# Vibrant camera wont take pictures. Just freezes.



## xringo

So heres my problem. Whenever i open the camera app , the app would open ,the camera would be working , i can move it around and the camera would capture it. But whenever i try to click on something , like the settings or the blue button (the shutter). It wont respond. It doesn't do anything but the camera lense would capture anything but wont take pictures. Then i get the camera app wont respond message , asking me to close it or wait. Please help , what do i do? Im running zenwich 1.8.5


----------



## drjjones426

xringo said:


> So heres my problem. Whenever i open the camera app , the app would open ,the camera would be working , i can move it around and the camera would capture it. But whenever i try to click on something , like the settings or the blue button (the shutter). It wont respond. It doesn't do anything but the camera lense would capture anything but wont take pictures. Then i get the camera app wont respond message , asking me to close it or wait. Please help , what do i do? Im running zenwich 1.8.5


Goto manage applications and clear data for camera then should be good to go.

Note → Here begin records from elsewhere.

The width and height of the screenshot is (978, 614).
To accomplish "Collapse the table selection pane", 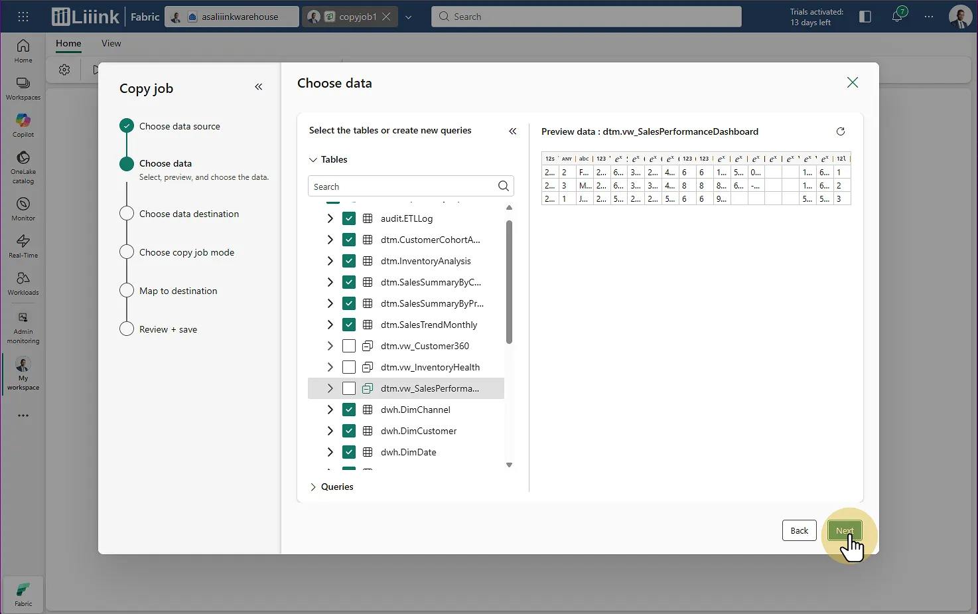I will (512, 131).
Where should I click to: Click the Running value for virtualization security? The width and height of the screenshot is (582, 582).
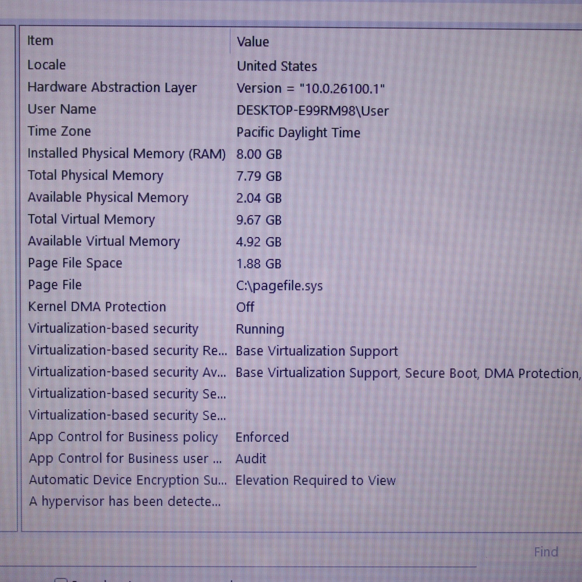260,329
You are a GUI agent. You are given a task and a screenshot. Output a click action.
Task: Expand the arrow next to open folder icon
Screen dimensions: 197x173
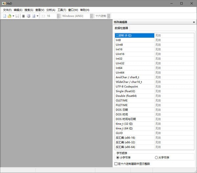point(13,16)
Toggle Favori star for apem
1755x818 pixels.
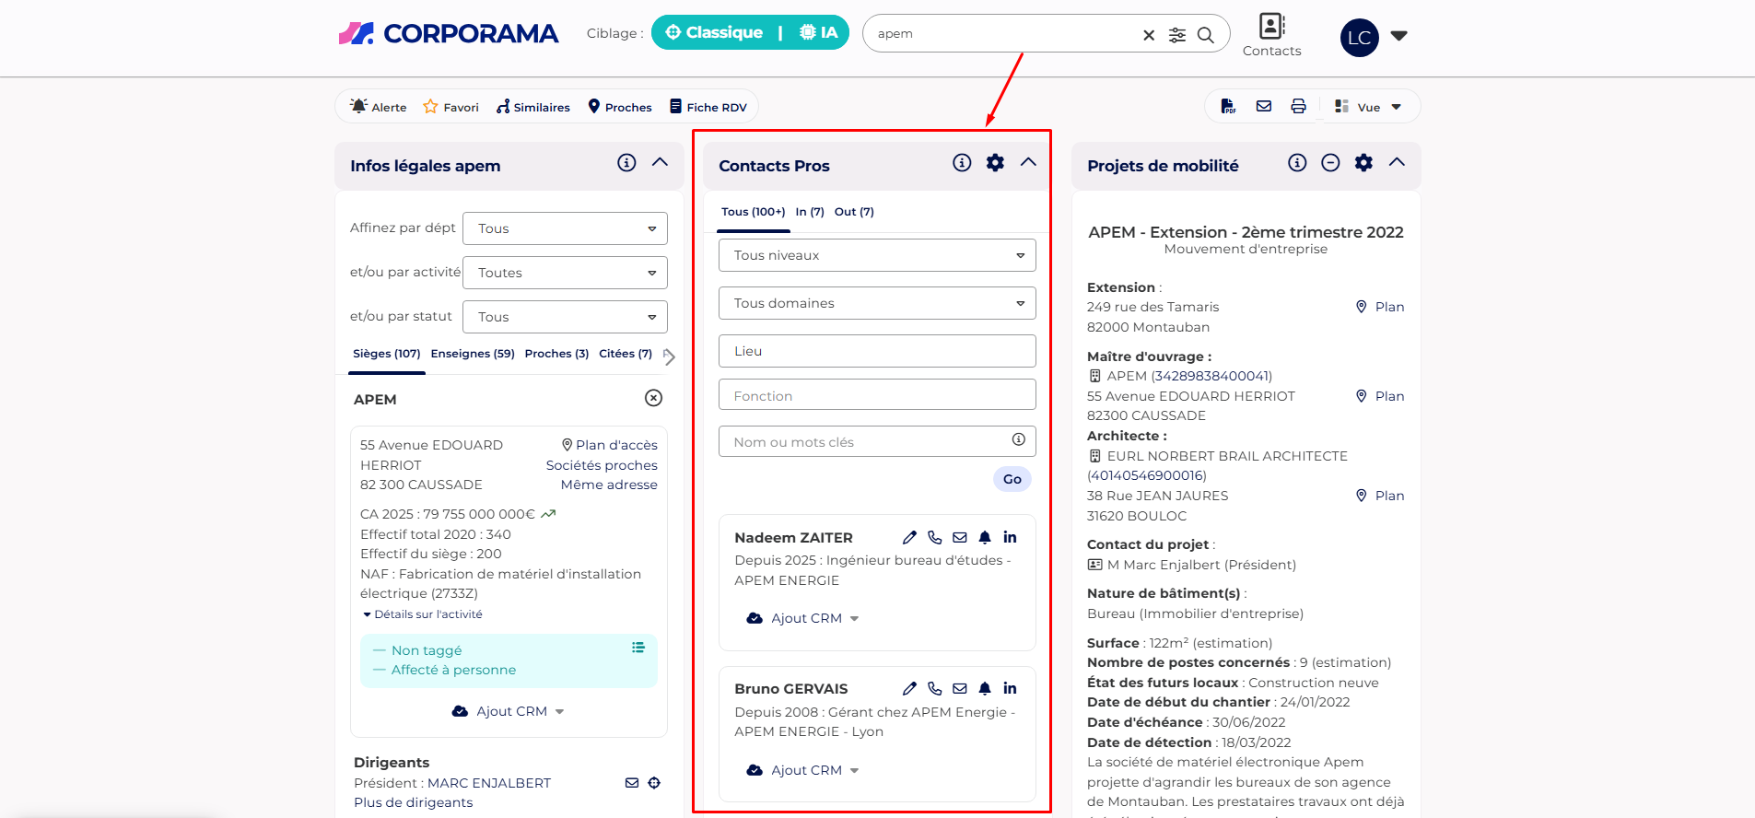[x=450, y=107]
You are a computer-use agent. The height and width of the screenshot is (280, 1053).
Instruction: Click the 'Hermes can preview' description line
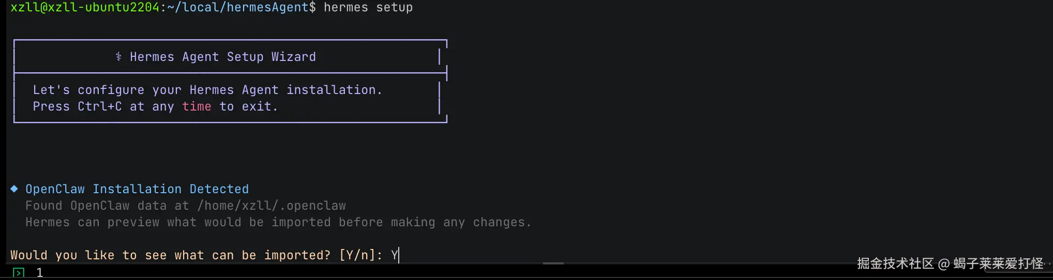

Sent from my SGH-T999 using RootzWiki


----------



## xringo

drjjones426 said:


> Goto manage applications and clear data for camera then should be good to go.
> 
> Sent from my SGH-T999 using RootzWiki


 I did that still no luck. I even cleared the cache and dalvik cache by going into the root menu , by holding volume keys and power. Still no luck


----------



## dougfresh

Extract any ICS camera apk from any rom and paste it in system/ app folder and set permission like the other apps in there. Then reboot.


----------



## manus ferrera

Have the same problem lately. Running ICzen 1.8.5

Sent from my SGH-T959 using RootzWiki


----------